*YOUR ASSIGNMENT*
In the review of What Is To Be Done?, rewrite the stretch from "I’m going to" through "Chernyshevsky.  Doesn’t he ………???", putting "puzzles" where "confuses" stands.

*EXERCISE PASSAGE*
====
Although What Is To Be Done? is almost unknown in classic fiction, among Russians it was considered one of the most influential books of nineteenth-century Russia for the ramification it had on human thought, and the effect it had on the history of the country.

Nikolai Gavrilovich Chernyshevsky was a staunch proponent of materialist philosophy, socialist political economy, and women’s liberation.  In his novel, he attempted to provide a remedy for all the social ills and the dilemmas that faced Russian society, believing that the controlling patriarchal hierarchy of the family, social inequality, and political and social problems were the main causes of the tyrannical, unbalanced, economic backwardness of the society. He disliked modern reform, advocating more radical steps.  Offering a blend of Russian traditional values, and ideas from Western Europe, he called for a social education that would bring sexual freedom, self-awareness, and prosperity.  However, his self-righteousness and intolerance of criticism eventually caused him to be barred from academia, and Chernyshevsky was forced to turn to journalism for an outlet.  His views eventually occasioned his arrest and he spent eighteen months in prison, which no doubt helped to advance him to the status of a martyr and enhanced the popularity of this book.  He became a symbol of the ultimate revolutionary Utopian socialist.

Moscow, Smolensky Boulevard, Study (1916)
Wassily Kadinsky
source Wikiart

This book served not only as a platform for Chernyshevsky’s ideas, but it was also a response to Ivan Turgenev’s Fathers and Sons.  In Turgenev’s novel, Turgenev explores the relationship between reason and emotion, or perhaps how emotion can undermine one’s ideology.  In Fathers and Sons, both the nihilist Bazarov’s ideology and his underdeveloped grasp of emotion appear to cancel each other out, leaving him in a morass of ineffectuality in either.  In contrast, the nobleman Kirsanov reaches a level of contentment using a combination of idealism and reason, mirrored in his recognition of family values, the importance of nature and the land on which he lives. Chernyshevsky despised the novel and Turgenev’s portrayal of “new men”; with his novel, he strove to counter the portrayal, borrowing character names from Turgenev and metamorphosing Bazarov’s nihilism into rational egoism for what he thought allowed for more efficient action.  The ongoing debate continued with Fyodor Dostoyevsky’s response to What is To Be Done?, in his Notes from the Underground.

Perhaps I was suffering with extreme impatience with naive “genius” philosophers and writers, but the impatience only increased with Chernyshevsky.  Not only were his ideas born of some unrealistic fantasy, but the structure of his book was tedious.  The book wasn’t really a story, it was merely Chernyshevsky’s ideas.  Everyone is subordinate to his ideas, from his plot, to his characters, even his reader cannot escape.  While I know that authors control their stories, I like to feel their stories control them to some degree; that the story is born inside of them with not only the passionate ideas that they breed, but perhaps with an insight that is not quite explored or realized.  Then, voilà!  A “conversation” is begun between reader and writer. Yet, with Chernyshevsky, this certainly wasn’t the case.  Instead of speaking with you, he speaks at you.  In fact, he goes so far as to address his readers with an intentional condescension, not only confessing what he is doing to you with his prose, but leading you down garden paths of supposition, professing your own ideas and putting words in your mouth, then calling you an idiot because you followed what he was offering you.  I don’t understand it.  Often these people profess to know all the ills of society and all the solutions, but they have absolutely no social skills or even an appearance of love for humanity at all; or at least it doesn’t come out in their work.

I’m going to read Notes from the Underground next to finish this conversation. Dostoyevsky confuses me, but he has to be better than Chernyshevsky.  Doesn’t he ………???
====
*RECORDED DATA*
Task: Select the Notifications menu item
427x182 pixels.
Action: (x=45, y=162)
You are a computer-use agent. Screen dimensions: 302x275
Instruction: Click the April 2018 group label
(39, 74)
====
*PROBLEM SOLUTION*
I’m going to read Notes from the Underground next to finish this conversation. Dostoyevsky puzzles me, but he has to be better than Chernyshevsky.  Doesn’t he ………???